Can Court stay the laws made by the legislature?
A three-judge bench headed by Chief Justice of India SA Bobde and Justices AS Bopanna and V Ramasubramanian has stayed the implementation of three farm laws — Farmers (Empowerment & Protection) Agreement of Price Assurance & Farm Services Act 2020, Farmers Produce Trade & Commerce (Promotion & Facilitation) Act & Amendment to Essential Commodities Act.
The Court has also constituted a four-member committee of Agri-experts comprising Pramod Kumar Joshi, former director of International Food Policy Research Institute, Bhupinder Singh Mann of All India Kisan Coordination Committee, agricultural economist Ashok Gulati and Anil Ghanwat, chief of Shetkari Sanghatana Maharashtra to “hear all the parties and stakeholders” and present its report to the court.
After the court’s decision, discussions started turning out whether this violates the separation of powers enshrined in the Constitution and to stay the implementation of law without even a single hearing on its merits and demerits sets a dangerous precedent for parliamentary democracy?

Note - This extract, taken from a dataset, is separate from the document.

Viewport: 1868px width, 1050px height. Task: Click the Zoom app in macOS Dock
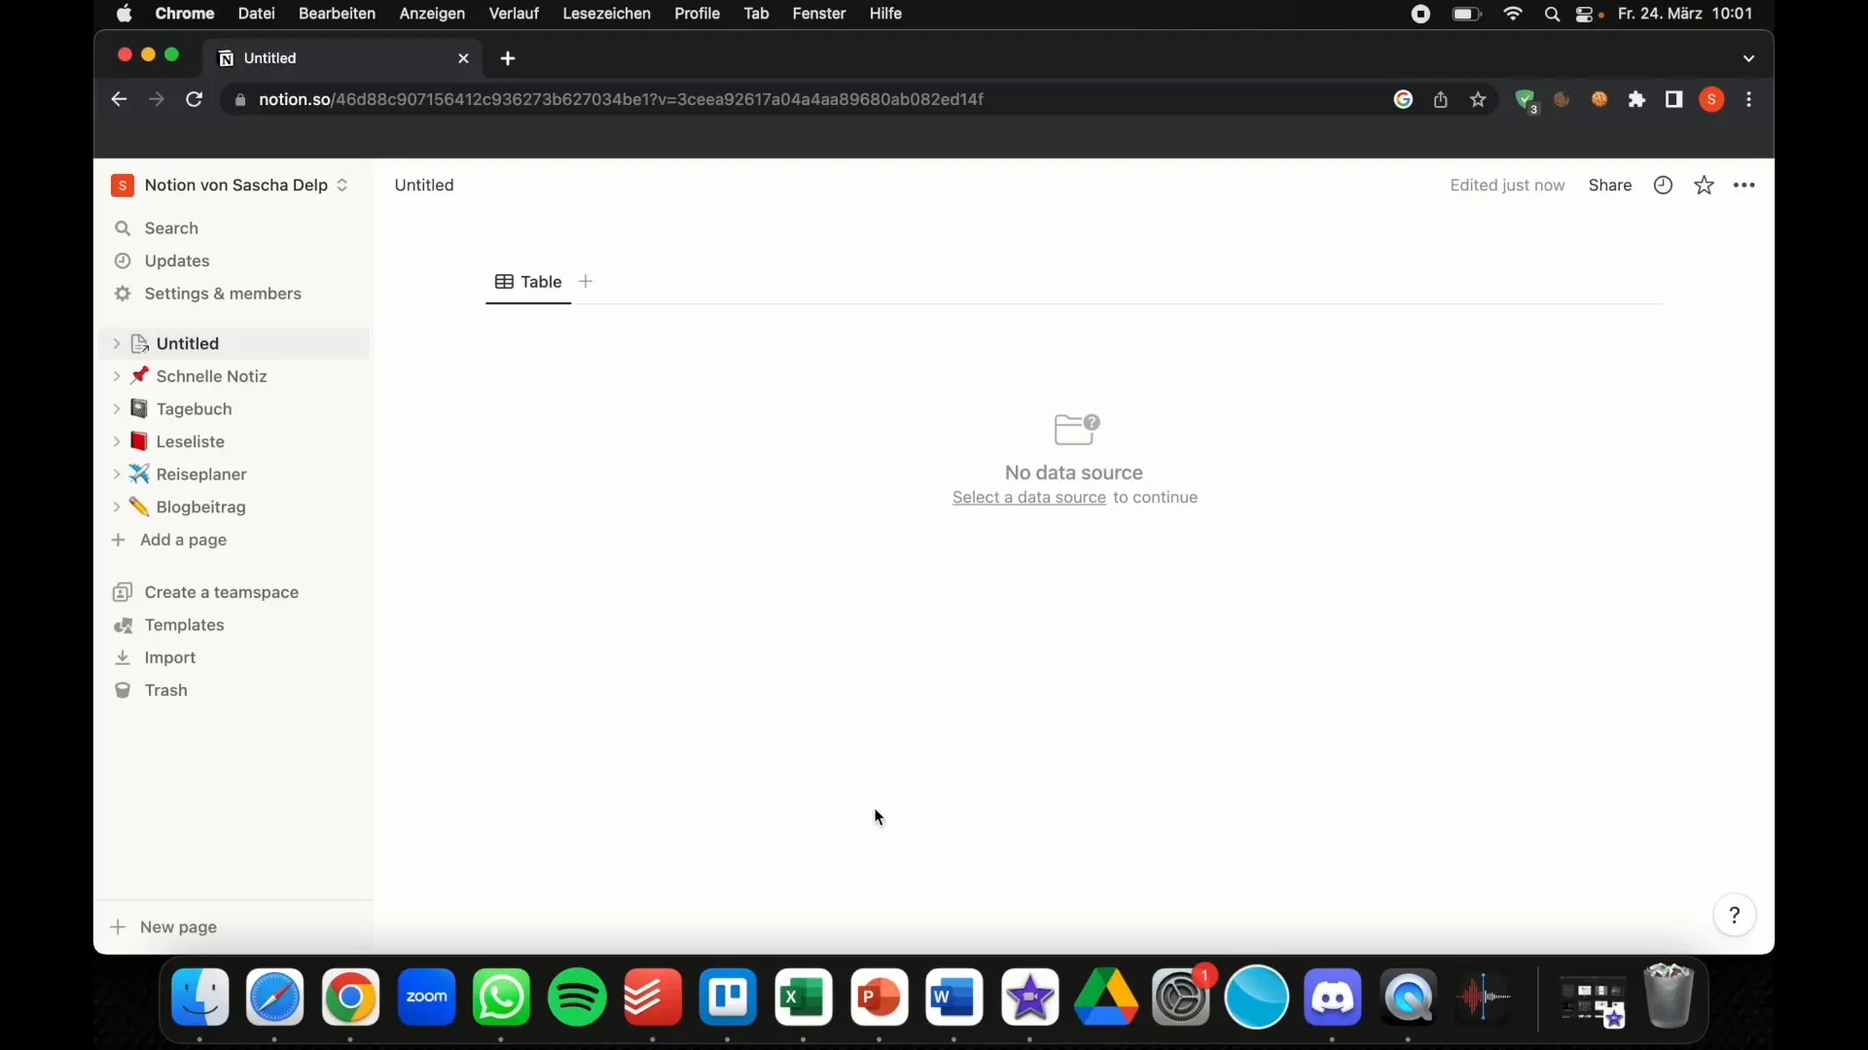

The proposal to stay the law was opposed by the Attorney General for India KK Venugopal, who pointed out that Supreme Court precedents are saying that Courts cannot stay legislation. He also referred to the case of State of UP v. Hirendra Pal Singh, (2011) 5 SCC 305, where it was held that in cases where the validity of statutory provision is under challenge, the Courts should exercise self-restraint in passing interim orders. In cases like Indian Drugs & Pharmaceuticals Ltd. vs. The Workman of Indian Drugs & Pharmaceuticals Ltd. (2007) 1 SCC 408 and S.C. Chandra and Ors. vs. State of Jharkhand and Ors., where the apex court has made the point; When a law is made by Parliament, it is only Parliament which can repeal or suspend its operation by making another law.
In accordance with the precedents, Court can declare a law ultra vires if it finds: (1) law is passed without legislative competence (2) law violates fundamental rights (3) law violates other provisions of the constitution. Although, Court has no power to provisionally stay its enforcement even without recording a finding that it is prima facie unconstitutional.
Another concept raised by several legal experts and luminaries is, Judicial Activism which means the power of the Judiciary to review any act or order of Legislative and Executive wings and to pronounce upon the constitutional validity when challenged by the affected person. The power of Judicial Review comes from the Constitution of India itself and it covers under Articles 13, 32, 136, 142 and 147 of the Constitution. The judicial review serves as a necessary check on the possible excesses by the legislature and the executive.
Many look at this decision of the Apex court as judicial over-reach and deprecating in terms of democracy. It is for the executive to administer the law and the function of the judiciary is to ensure that the Government carries out its duty in accordance with the provision of the Constitution.